(Data excerpts)
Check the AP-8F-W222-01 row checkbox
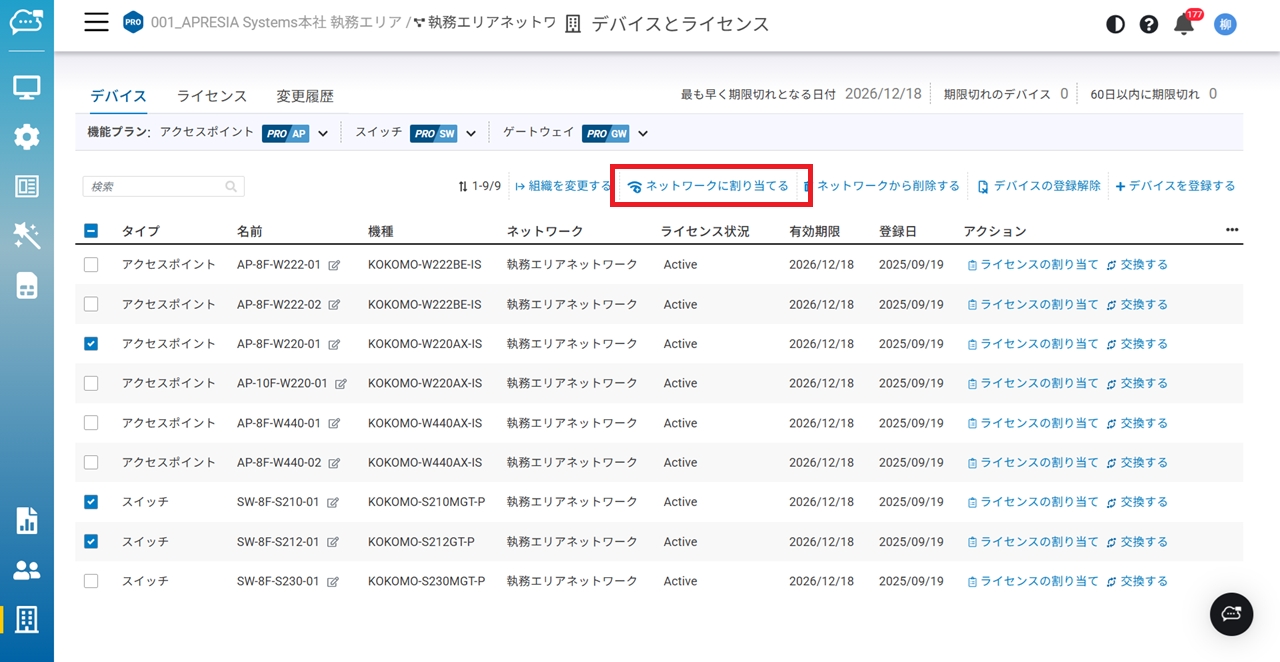 click(91, 265)
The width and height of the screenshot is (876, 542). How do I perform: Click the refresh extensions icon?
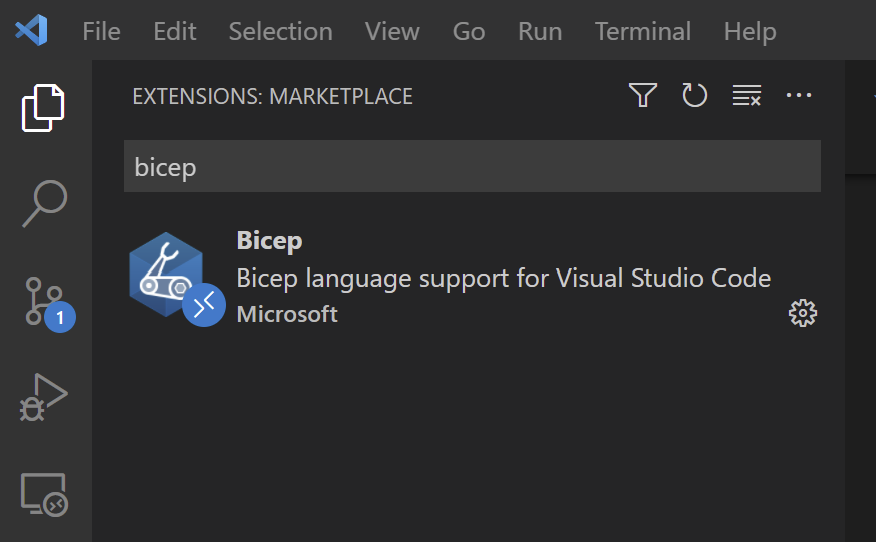[694, 96]
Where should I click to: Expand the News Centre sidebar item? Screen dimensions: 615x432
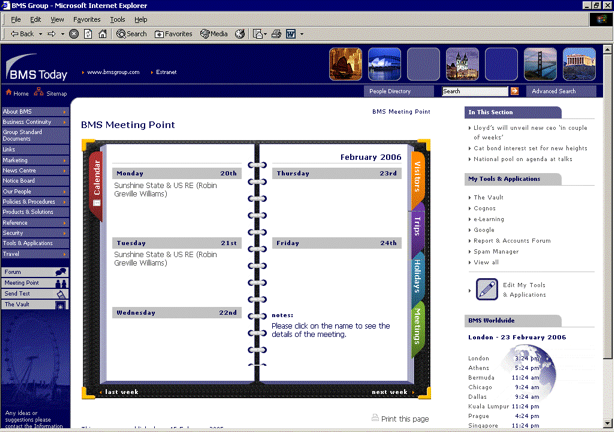tap(34, 170)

→ Work required
Your copy of the data should match it exactly, apart from the images, which are omitted.

→ Solution to the problem
Check the AP-8F-W222-01 row checkbox
 click(91, 265)
The width and height of the screenshot is (876, 542). How do I perform: Click the refresh extensions icon?
[694, 96]
Where should I click to: Expand the News Centre sidebar item? Screen dimensions: 615x432
tap(34, 170)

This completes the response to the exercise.